Brief: In the article about Jamie Nabozny's talk below, write out word for word everything from "Jamie Nabozny, the" down to "students Sept. 29.".

Jamie Nabozny, the student who won a landmark case against his school administrators for failing to stop his anti-gay bullies in 1996, addressed more than 100 Illinois students Sept. 29.
Nabozny spoke at a special screening of Bullied, the Southern Poverty Law Center's documentary about his case. Illinois Safe Schools Alliance hosted the screening at Waubonsee Community College in Aurora.
Nabozny, who endured years of torture at the hands of his peers, talked to students and their parents about his experiences, the realities facing young people in schools today and why he thinks punishing bullies does not interrupt discrimination.
"The biggest problem is not intolerance and bigotry," said Nabozny. "It's not knowing what the right thing is."
Nabozny stressed the importance of teaching empathy to young people, especially bullies, who he sees as victims of a culture that teaches intolerance.
It is a lesson Nabozny learned first-hand after his own school administrators intentionally ignored the anti-gay name-calling and violence he experienced in his Ashland, Wis., high school. Nabozny's peers regularly taunted him, sexually harassed him, beat him up and even urinated on him. After one particularly brutal incident during which he was kicked in the stomach repeatedly, Nabozny was hospitalized for five days. When Nabozny and his parents reported the incidents to school administrators, they responded that Nabozny could only expect harassment if he continued to act gay.

Exercise data:
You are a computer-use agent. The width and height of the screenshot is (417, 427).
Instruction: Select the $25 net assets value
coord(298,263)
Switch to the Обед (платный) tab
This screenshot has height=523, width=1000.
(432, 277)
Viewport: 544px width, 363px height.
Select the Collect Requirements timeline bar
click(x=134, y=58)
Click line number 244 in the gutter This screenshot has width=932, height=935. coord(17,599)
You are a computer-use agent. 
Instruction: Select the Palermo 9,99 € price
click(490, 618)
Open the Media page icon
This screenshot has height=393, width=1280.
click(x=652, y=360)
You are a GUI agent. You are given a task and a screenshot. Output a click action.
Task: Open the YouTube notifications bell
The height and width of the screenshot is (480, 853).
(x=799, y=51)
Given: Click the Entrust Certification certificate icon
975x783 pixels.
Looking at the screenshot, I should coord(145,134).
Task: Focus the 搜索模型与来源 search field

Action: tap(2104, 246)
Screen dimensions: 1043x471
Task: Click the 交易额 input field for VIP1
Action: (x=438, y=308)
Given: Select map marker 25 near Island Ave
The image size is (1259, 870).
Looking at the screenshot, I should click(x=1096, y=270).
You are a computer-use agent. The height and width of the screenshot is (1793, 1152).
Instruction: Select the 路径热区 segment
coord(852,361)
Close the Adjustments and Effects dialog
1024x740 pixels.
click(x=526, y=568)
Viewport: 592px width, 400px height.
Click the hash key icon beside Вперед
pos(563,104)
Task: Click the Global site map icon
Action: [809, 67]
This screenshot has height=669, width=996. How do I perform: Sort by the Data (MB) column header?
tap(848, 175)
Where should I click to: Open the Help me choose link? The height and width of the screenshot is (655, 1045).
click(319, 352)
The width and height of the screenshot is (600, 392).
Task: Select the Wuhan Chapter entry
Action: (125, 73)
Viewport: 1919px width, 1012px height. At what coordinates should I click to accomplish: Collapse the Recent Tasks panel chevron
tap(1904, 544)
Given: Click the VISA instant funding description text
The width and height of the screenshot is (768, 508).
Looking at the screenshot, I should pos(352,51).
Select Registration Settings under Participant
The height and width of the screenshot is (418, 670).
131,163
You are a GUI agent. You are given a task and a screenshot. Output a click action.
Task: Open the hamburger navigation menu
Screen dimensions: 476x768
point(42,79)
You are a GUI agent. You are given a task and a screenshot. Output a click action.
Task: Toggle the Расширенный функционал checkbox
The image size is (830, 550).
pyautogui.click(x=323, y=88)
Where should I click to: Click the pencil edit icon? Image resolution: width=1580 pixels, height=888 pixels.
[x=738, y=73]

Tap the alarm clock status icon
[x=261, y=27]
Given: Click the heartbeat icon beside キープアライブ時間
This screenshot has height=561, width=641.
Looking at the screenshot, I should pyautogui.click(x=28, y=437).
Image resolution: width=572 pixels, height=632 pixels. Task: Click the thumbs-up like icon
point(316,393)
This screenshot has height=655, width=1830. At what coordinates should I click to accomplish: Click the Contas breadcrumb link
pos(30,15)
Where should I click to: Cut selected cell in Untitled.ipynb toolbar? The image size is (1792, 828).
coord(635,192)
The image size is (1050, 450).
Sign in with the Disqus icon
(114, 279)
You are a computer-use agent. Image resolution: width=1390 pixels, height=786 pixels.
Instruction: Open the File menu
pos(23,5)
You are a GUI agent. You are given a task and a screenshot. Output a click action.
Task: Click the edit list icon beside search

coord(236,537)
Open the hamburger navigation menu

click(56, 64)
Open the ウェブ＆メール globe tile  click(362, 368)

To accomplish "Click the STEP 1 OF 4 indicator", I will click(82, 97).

Response:
Jamie Nabozny, the student who won a landmark case against his school administrators for failing to stop his anti-gay bullies in 1996, addressed more than 100 Illinois students Sept. 29.